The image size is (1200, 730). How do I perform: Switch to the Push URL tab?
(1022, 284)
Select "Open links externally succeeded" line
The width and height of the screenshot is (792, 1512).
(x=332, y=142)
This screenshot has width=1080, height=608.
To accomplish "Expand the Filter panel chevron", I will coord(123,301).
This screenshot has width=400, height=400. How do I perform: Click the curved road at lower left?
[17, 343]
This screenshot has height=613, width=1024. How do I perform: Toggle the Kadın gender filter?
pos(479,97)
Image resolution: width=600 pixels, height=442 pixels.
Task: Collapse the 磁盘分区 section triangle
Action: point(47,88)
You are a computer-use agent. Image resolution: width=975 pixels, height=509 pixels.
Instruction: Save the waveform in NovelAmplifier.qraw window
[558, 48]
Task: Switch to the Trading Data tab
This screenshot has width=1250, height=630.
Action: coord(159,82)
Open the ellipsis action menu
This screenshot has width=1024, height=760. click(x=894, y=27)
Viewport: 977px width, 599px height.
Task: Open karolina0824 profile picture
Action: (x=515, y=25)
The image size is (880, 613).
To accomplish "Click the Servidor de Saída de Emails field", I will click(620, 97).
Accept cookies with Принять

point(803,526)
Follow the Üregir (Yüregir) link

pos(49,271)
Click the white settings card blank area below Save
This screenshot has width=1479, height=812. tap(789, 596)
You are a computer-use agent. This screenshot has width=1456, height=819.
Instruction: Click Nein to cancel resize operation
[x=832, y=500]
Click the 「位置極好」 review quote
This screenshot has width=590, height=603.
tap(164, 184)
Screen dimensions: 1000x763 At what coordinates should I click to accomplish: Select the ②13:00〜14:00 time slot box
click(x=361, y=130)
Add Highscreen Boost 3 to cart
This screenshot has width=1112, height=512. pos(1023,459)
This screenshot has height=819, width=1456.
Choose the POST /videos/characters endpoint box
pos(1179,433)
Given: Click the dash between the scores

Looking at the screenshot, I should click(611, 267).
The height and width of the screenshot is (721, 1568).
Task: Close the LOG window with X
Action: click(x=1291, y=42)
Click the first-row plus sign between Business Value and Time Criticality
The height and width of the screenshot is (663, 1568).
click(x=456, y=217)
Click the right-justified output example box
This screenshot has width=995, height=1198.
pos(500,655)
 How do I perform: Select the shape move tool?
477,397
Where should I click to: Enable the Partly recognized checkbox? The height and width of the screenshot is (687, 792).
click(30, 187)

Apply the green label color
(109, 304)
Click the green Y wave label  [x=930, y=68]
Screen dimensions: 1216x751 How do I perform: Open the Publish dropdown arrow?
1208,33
######
[Directions]:
Reproduce all of the entries word for word. Omit nothing.

[Result for this task]:
The image size is (1200, 730). How do I perform: Switch to the Push URL tab?
(1022, 284)
Select "Open links externally succeeded" line
The width and height of the screenshot is (792, 1512).
(x=332, y=142)
This screenshot has width=1080, height=608.
To accomplish "Expand the Filter panel chevron", I will coord(123,301).
This screenshot has width=400, height=400. How do I perform: Click the curved road at lower left?
[17, 343]
This screenshot has height=613, width=1024. How do I perform: Toggle the Kadın gender filter?
pos(479,97)
Image resolution: width=600 pixels, height=442 pixels.
Task: Collapse the 磁盘分区 section triangle
Action: point(47,88)
You are a computer-use agent. Image resolution: width=975 pixels, height=509 pixels.
Instruction: Save the waveform in NovelAmplifier.qraw window
[558, 48]
Task: Switch to the Trading Data tab
This screenshot has width=1250, height=630.
Action: coord(159,82)
Open the ellipsis action menu
This screenshot has width=1024, height=760. click(x=894, y=27)
Viewport: 977px width, 599px height.
Task: Open karolina0824 profile picture
Action: (x=515, y=25)
The image size is (880, 613).
To accomplish "Click the Servidor de Saída de Emails field", I will click(620, 97).
Accept cookies with Принять

point(803,526)
Follow the Üregir (Yüregir) link

pos(49,271)
Click the white settings card blank area below Save
This screenshot has width=1479, height=812. tap(789, 596)
You are a computer-use agent. This screenshot has width=1456, height=819.
Instruction: Click Nein to cancel resize operation
[x=832, y=500]
Click the 「位置極好」 review quote
This screenshot has width=590, height=603.
tap(164, 184)
Screen dimensions: 1000x763 At what coordinates should I click to accomplish: Select the ②13:00〜14:00 time slot box
click(x=361, y=130)
Add Highscreen Boost 3 to cart
This screenshot has width=1112, height=512. pos(1023,459)
This screenshot has height=819, width=1456.
Choose the POST /videos/characters endpoint box
pos(1179,433)
Given: Click the dash between the scores

Looking at the screenshot, I should click(611, 267).
The height and width of the screenshot is (721, 1568).
Task: Close the LOG window with X
Action: click(x=1291, y=42)
Click the first-row plus sign between Business Value and Time Criticality
The height and width of the screenshot is (663, 1568).
click(x=456, y=217)
Click the right-justified output example box
This screenshot has width=995, height=1198.
pos(500,655)
 How do I perform: Select the shape move tool?
477,397
Where should I click to: Enable the Partly recognized checkbox? The height and width of the screenshot is (687, 792).
click(30, 187)

Apply the green label color
(109, 304)
Click the green Y wave label  [x=930, y=68]
Screen dimensions: 1216x751 How do I perform: Open the Publish dropdown arrow?
1208,33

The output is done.